1.コーダにかけるスパイス「フランスの団地」

 本作は、家庭に問題を抱える少年が「歌う」ことに出会って、自立・未来を切り開いていく、というめっちゃ本年度アカデミー賞作品賞受賞作の『コーダ あいのうた』に近いどころか、そのままですか?な作品。コーダは聴覚障害の家族の中で一人だけ健聴者がいて、っていう世界の狭さでしたが、本作はもうちょっと地獄風味にセッティング。それが魔法の言葉「フランスの団地」です。

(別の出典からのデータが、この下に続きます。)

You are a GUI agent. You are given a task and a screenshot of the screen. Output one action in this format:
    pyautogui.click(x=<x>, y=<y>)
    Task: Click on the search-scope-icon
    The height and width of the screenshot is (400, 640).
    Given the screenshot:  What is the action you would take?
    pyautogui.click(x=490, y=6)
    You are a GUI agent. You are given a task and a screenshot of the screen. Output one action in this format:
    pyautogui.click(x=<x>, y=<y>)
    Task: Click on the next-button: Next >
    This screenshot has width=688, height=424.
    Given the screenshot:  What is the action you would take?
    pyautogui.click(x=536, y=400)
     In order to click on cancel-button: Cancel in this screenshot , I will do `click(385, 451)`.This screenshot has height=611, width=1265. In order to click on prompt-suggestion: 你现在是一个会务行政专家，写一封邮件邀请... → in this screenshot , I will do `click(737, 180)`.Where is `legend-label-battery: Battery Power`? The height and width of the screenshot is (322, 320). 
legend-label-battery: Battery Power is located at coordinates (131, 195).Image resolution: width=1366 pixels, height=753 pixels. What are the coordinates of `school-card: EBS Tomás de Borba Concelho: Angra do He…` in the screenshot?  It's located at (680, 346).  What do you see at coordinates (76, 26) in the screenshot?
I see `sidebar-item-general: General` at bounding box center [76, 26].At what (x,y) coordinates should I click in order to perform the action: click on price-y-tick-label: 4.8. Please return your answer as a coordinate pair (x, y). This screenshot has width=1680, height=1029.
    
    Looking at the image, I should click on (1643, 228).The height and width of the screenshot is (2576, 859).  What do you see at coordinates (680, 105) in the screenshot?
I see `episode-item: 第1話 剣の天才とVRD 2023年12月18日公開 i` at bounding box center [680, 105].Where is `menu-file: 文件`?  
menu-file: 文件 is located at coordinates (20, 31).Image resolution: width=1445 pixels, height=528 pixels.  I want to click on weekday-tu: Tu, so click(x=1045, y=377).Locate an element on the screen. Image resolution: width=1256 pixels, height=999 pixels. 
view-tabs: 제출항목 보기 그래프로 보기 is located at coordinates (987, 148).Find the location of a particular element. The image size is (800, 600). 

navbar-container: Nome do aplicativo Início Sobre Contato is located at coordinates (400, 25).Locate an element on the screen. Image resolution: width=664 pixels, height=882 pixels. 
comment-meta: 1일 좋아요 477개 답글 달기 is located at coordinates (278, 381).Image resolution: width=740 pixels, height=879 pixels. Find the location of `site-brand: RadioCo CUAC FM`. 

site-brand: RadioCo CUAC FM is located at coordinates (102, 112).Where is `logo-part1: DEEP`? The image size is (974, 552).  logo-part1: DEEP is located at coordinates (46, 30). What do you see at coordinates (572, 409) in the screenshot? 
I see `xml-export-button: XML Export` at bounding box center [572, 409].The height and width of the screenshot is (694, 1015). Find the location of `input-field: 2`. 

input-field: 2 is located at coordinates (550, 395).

 『パリ13区』『レ・ミゼラブル』『GAGARINE/ガガーリン』『スティルウォーター』。近年だけでも街は違えど、フランスの団地を舞台にした作品で、『パリ13区』以外は移民たちが暮らす、どちらかと言えばフランスの危険なだったり、貧困が露出する場所として団地が描かれていました。ということで、今回もどこにいるのか分からない父、昏睡状態でいわゆる植物人間状態の母、そして長兄3人と暮らす少年ヌールという状態。よくよく見れば、決してそんなことはなかったとはいえ、兄たちも決して母の看病をしているようには見えない導入で、ヤングケアラーの話ですか?っていう感じ。最終的に言えば、長男アベルは「家族」という存在で全員を縛ってくるし、エディは明らかに犯罪に手を染めているし、後にヌールが借りた『椿姫』のページを勝手に破って紙たばこにしちゃうっていう。あともう一人の兄は結構いいやつなんだけど、結構事勿れ感があって、冷笑気味な感じ。いやー困った困った。

 こういう状況の中、ヌールは夏休みなのに生活の為にバイト(奉仕って言ってたけど多分給料も出てたっぽいし、まあバイトでしょう)で夏休みの学校で壁塗ったりしてるっていう。夏季授業をやってるよ、なんてところで歌声が聞こえてきたら、そこが歌との出会いとなって、ヌールと先生サラの関係が始まっていくっていう。なんで音楽にヌールが吸い寄せられたかといえば、ヌールのお父さんが歌でお母さんを落としたってことで、植物状態の母に聞かせてあげてたんですよねぇ。涙ぐましい。このサラが抜群に歌が上手いし、癖強いし、遅刻に厳密に注意するしで、これもやっぱりコーダぽかったり。

 でまあ、結局のところ、凄く難しいのが、ヌールは歌うことが好きになれたし、サラ先生の授業も受けたいんだけど、それ以上にお兄ちゃんたちが大好きだし、お母さんのことも大好きだし、っていうのがつらい。お兄ちゃんがお母さんの薬代を奪い取っても、そのことは話さないし、お母さんが叔父さんの通報で病院に収容された時の奪還にも協力する。お金を奪い取った兄とも2回も劇中そのあと出かけているし、本当に家族が大好き。だからこそ、サラ先生の招待でちゃんとしたオペラを初めて鑑賞して、そして夏休みの終わりと共におそらくはサラ先生の教えを受けに、街を出る決断ができたことが凄く自分事のように嬉しく思える。勿論、そのためにはお兄ちゃんが踏ん切りをつけるために、お母さんが死ぬ必要があったので、なんとなくそのために殺されちゃった感はありますけど、病院の方が長生きできるのに、「家族といたい」と思うに決まってる、という意見で奪還してきた話があるんで仕方ない。病院に入れたくない、っていうところはもうちょっと理由が欲しかったというか、金銭面のせいなのか、精神論なのか良く分からなかったかな…。コーダと比較しても、こっちの方が好きだったわけですが、それにしても貧困っていうのを押し出せる声楽家、という先生のポジションとかも含めてもっとうまく出来たかも??